Cats Need to See a Veterinarian, Reader Questions

Cats Need to See a Veterinarian, Reader Questions

Q: My 6-month-old cat has not defecated for a week. I took her to the veterinarian for a second time, and she noticed the cat was backed up "up high." Anastasia now has stopped eating. When I take her to the vet, she gets traumatized. Any suggestions? A. -- B.B., Cyberspace

Q: My cat has not eaten much lately; mostly, he likes Whiskas CatMilk. He wants food, but runs away from the dish when it's put down. He's also become really affectionate and wants to be petted, which he never did before. I can't easily get him into the cat carrier, and I'm on blood thinners so I worry about him scratching me again if I try. Maybe there's a sedative I can give him. Do you think he needs to see the veterinarian? -- T.M., Cyberspace

A: Both of these questions prompt the same answer from Dr. Elizabeth Colleran, past president of the American Association of Feline Practitioners.

"I'm very concerned that there's something medically potentially serious going on with both these cats," Colleran says. "Perhaps these cat owners can enlist help (from a friend or neighbor) to get their cats into the carriers to visit the veterinarian, or find a veterinarian who makes house calls. Long-term carrier training is possible, but I don't believe either owner has the luxury of time."

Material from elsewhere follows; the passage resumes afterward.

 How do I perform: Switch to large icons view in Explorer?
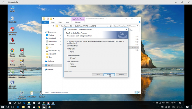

Colleran, of Chico, CA, says that the 6-month-old kitty is apparently constipated, "But this may be more than a matter of the poop not going into the shoot; it's a cat who apparently feels so poorly she's lost her appetite." Colleran is concerned that there may be an obstruction as a result of your kitty eating something she shouldn't have. However, there's no way to diagnose what's going on without a veterinary visit.

As for the cat who likes Whiskas CatMilk, but seems uninterested in anything else, Colleran advises, at least for the time being, feeding him whatever he will eat. Maybe you can use the Whiskas product to lure him into a cat carrier. Any cat who refuses food may be prone to a potentially fatal fatty liver disease. Of course, one obvious sign of concern is the cat's lack of appetite. Another is his newly affectionate nature. Pets don't just change their behavior or personality for no reason; often the explanation is actually physical health.

Colleran, spokesperson for Cat Friendly Practices, addresses both owners: If for whatever reason you've lost faith in your veterinarian, consider an internal medicine specialist or feline veterinarian, though what's most important is to see a veterinarian ASAP.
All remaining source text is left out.